Abstract 11714: The Importance of Lipid Peroxidation in TLR4 Activation by Fatty Acids in Endothelial Cells
Background: Fatty acid (FA) is known as adipocytokine which enhances various functions like insulin resistance in skeletal muscle and glyconeogenesis in liver. We reported that acute systemic administration of FA causes endothelial dysfunction. But the details of the mechanism remained unclear. Based on recent reports that FA works as a ligand for Toll-like receptor 4 (TLR4), we examined FA's effect on the TLR4-NFκB pathway in endothelial cells (ECs) and found out that peroxidation of FA plays an essential role.

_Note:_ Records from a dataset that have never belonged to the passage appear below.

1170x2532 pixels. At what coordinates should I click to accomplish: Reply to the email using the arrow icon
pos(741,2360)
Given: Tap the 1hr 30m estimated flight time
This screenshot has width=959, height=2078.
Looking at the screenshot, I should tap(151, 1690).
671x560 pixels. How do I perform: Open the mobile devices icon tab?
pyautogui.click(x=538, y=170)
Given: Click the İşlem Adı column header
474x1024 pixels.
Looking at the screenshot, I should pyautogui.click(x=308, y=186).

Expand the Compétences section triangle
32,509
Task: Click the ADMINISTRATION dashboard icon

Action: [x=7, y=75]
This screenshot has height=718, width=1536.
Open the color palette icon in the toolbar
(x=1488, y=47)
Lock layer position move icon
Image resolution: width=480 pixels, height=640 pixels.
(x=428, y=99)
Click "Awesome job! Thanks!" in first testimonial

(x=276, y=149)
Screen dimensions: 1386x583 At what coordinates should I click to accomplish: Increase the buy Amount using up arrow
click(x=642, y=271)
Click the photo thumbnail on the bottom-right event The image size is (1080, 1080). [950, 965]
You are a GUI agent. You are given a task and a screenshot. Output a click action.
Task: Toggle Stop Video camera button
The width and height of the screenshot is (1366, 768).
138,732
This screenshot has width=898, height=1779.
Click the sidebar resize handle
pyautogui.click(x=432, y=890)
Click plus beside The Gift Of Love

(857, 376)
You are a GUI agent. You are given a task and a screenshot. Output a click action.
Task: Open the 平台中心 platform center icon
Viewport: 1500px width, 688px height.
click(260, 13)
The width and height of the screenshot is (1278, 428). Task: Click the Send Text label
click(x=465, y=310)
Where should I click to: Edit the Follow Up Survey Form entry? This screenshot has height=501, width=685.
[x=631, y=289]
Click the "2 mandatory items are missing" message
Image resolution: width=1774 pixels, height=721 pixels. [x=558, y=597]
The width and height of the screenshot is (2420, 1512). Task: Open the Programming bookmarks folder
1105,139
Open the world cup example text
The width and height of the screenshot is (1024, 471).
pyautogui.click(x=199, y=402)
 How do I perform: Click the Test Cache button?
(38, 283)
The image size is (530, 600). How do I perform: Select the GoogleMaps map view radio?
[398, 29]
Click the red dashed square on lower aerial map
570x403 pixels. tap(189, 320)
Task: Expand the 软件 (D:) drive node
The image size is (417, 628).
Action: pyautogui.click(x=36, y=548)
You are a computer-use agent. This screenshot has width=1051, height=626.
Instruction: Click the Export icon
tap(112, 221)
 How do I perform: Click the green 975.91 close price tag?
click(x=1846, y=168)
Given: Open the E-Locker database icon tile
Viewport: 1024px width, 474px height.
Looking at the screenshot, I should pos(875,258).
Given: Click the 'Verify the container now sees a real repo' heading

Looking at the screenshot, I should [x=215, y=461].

Methods: Phosphatidylcholine vesicles were used as carriers of FA (palmitic acid (PA), oleic acid (OA), docosahexaenoic acid (DHA), and 1:1 mixture of PA and OA). FA vesicles, no FA vesicles (control), and lipopolysaccharide (LPS, positive control) were loaded to cultured ECs for 1 hour. The effect of peroxidation was examined by repeating some experiments on the same sample after a certain interval of time. Peroxidation of lipid was evaluated by the concentration of malondialdehyde (MDA) in the vesicles. Activation of TLR4 was assessed by the shift of distribution in the plasma membrane to the caveolae/raft fraction. Downstream of TLR4 signalling including degradation of IκB-α was assessed in whole cell lysate by western blotting.
Results: Peroxidized FA as well as LPS activated TLR4 and enhanced degradation of IκB-α, whereas no FA or MDA-undetectable FA vesicles did not. Saturated FA of PA alone did not activate the TLR4-NFκB pathway whereas peroxidised unsaturated FAs showed activation. Dose dependency of DHA turned out that the pathway is activated by DHA with MDA concentration of more than 1 × 10-9 M.
Conclusion: In the acute action by FA that follows the same pathway as LPS, peroxidation of unsaturated FA is essential, suggesting the lipotoxicity on vascular function requires oxidative environment. Inactivation of nitric oxide by lipid-peroxide-related radicals and inflammatory reactions through the TLR4-NFκB pathway in ECs are considered to be involved in endothelial dysfunction by FA.
- © 2011 by American Heart Association, Inc.